• Work order: Pictures stay out of your copy, but everything else in the records below must be repeated exactly.

• Task input:
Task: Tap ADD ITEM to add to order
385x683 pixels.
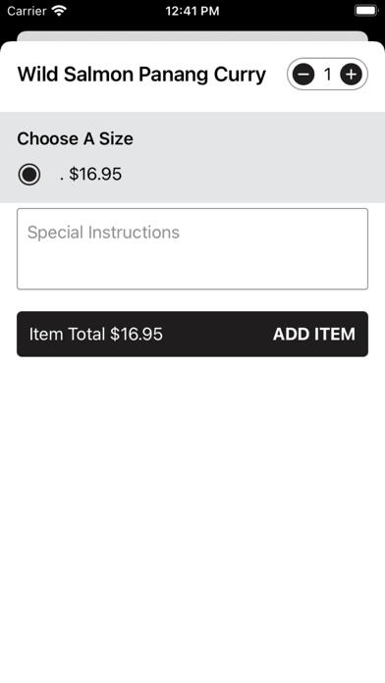Action: click(314, 334)
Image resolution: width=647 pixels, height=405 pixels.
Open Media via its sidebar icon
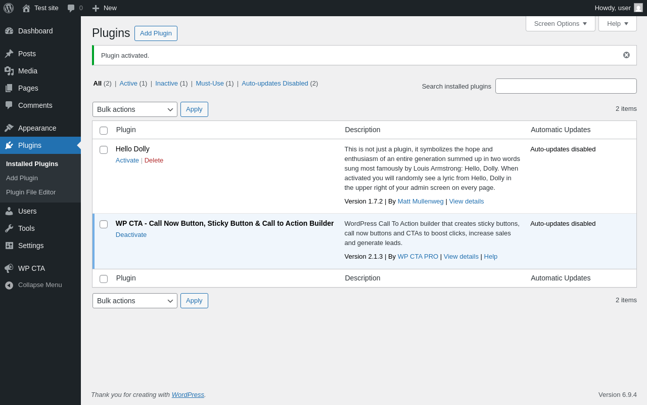pos(9,71)
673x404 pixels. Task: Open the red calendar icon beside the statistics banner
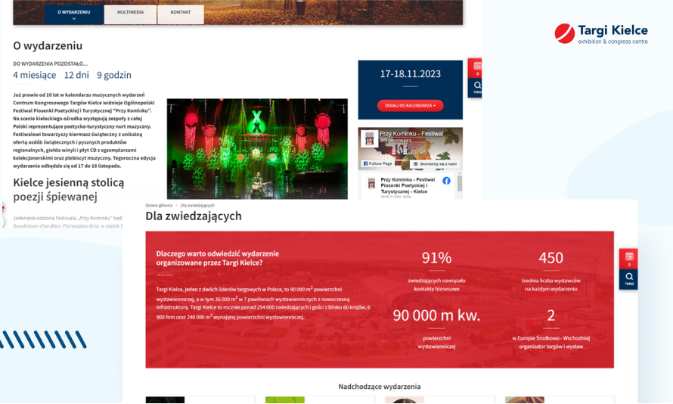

• Output for this task:
Task: Tap ADD ITEM to add to order
385x683 pixels.
Action: click(314, 334)
Image resolution: width=647 pixels, height=405 pixels.
Open Media via its sidebar icon
pos(9,71)
673x404 pixels. Task: Open the red calendar icon beside the statistics banner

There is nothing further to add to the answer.